Plenty of room for all of us, and within walking distance of the ocean, too – where people saw both whales and seals on various walks at various times.

Gathered around the Thanksgiving table last night, everyone was thinking of Miriam’s absence – the first time we’ve had Thanksgiving without her. Sad and yet in some way lovely in its inevitability that gradually, as the years pass, one by one the older ones of us will join her in being absent from the earthly table, while the young adults will take our places, the children will become adults, and more babies, as yet unknown, will come along. If you step back far enough to get the right perspective, it all becomes the patterns of a dance.
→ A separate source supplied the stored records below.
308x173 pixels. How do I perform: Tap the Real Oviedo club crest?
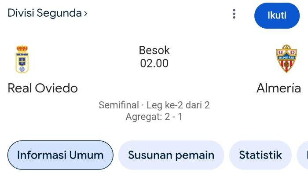click(22, 59)
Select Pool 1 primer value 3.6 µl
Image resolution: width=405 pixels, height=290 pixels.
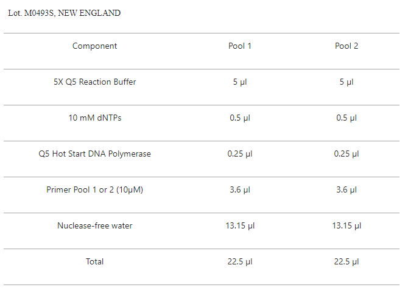tap(240, 189)
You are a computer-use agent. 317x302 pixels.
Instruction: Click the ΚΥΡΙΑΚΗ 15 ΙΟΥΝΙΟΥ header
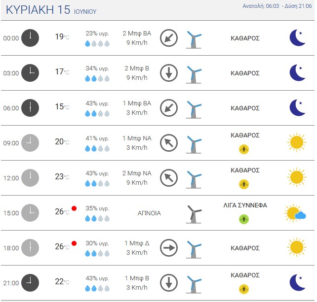coord(51,10)
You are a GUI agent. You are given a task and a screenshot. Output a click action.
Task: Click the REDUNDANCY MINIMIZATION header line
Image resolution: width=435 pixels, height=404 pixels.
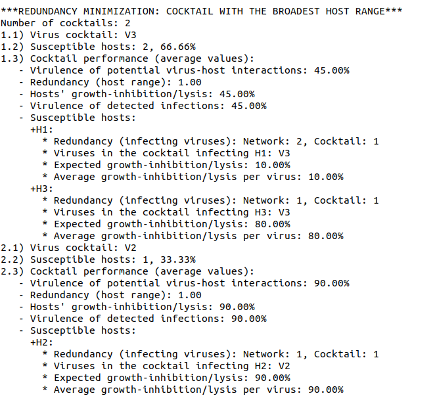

Hard to believe sometimes that I’ve arrived at a time of such happiness and blessings: what did I do to deserve this? The pleasures of the family, the pleasures of the Cape, the pleasures of contemplating the trip to India in a few weeks (aargh! a few weeks!!), and the pleasures of imagining the return home in May and gathering at the house in Wellfleet again in late June. Lucky, lucky me. And we’ve even got Obama as President!

Monday, November 10, 2008

Starting Up Again

I've been thinking I should get myself back in the blogging mode in preparation for India, and why not tonight, when last week featured both the presidential election and my trip to NYC to hear Chris DJ at the Guggenheim. No, I'm not suggesting that both of those events are on the same plane (certainly not for the nation!), but they were both quite exciting for me. I don't know if anyone who is much younger than me can have the same kind of appreciation of Obama's election -- if you don't remember vividly, as I do, a time when blacks were killed for attempting to register to vote, is it quite as redeeming to see one elected president? Certainly I understood why Jesse Jackson -- who after all, as a young man was standing right next to Martin Luther King when he was assassinated -- was sobbing in Grant Park on election night. But even young people who didn't have this history in their bones seemed quite elated. Now the fun will be seeing who he is as president and what he does. I kept thinking during the campaign that the man we were seeing wasn't really the man who wrote his autobiography, "Dreams of My Father," so I'm not sure what exactly to expect. Perhaps someone more daring and less mainstream, as the book would lead you to believe, or perhaps in the very course of becoming president something inevitably pushes you more toward the center, not necessarily just out of expediency, but because of the very things you do, see, hear. We shall see. . . .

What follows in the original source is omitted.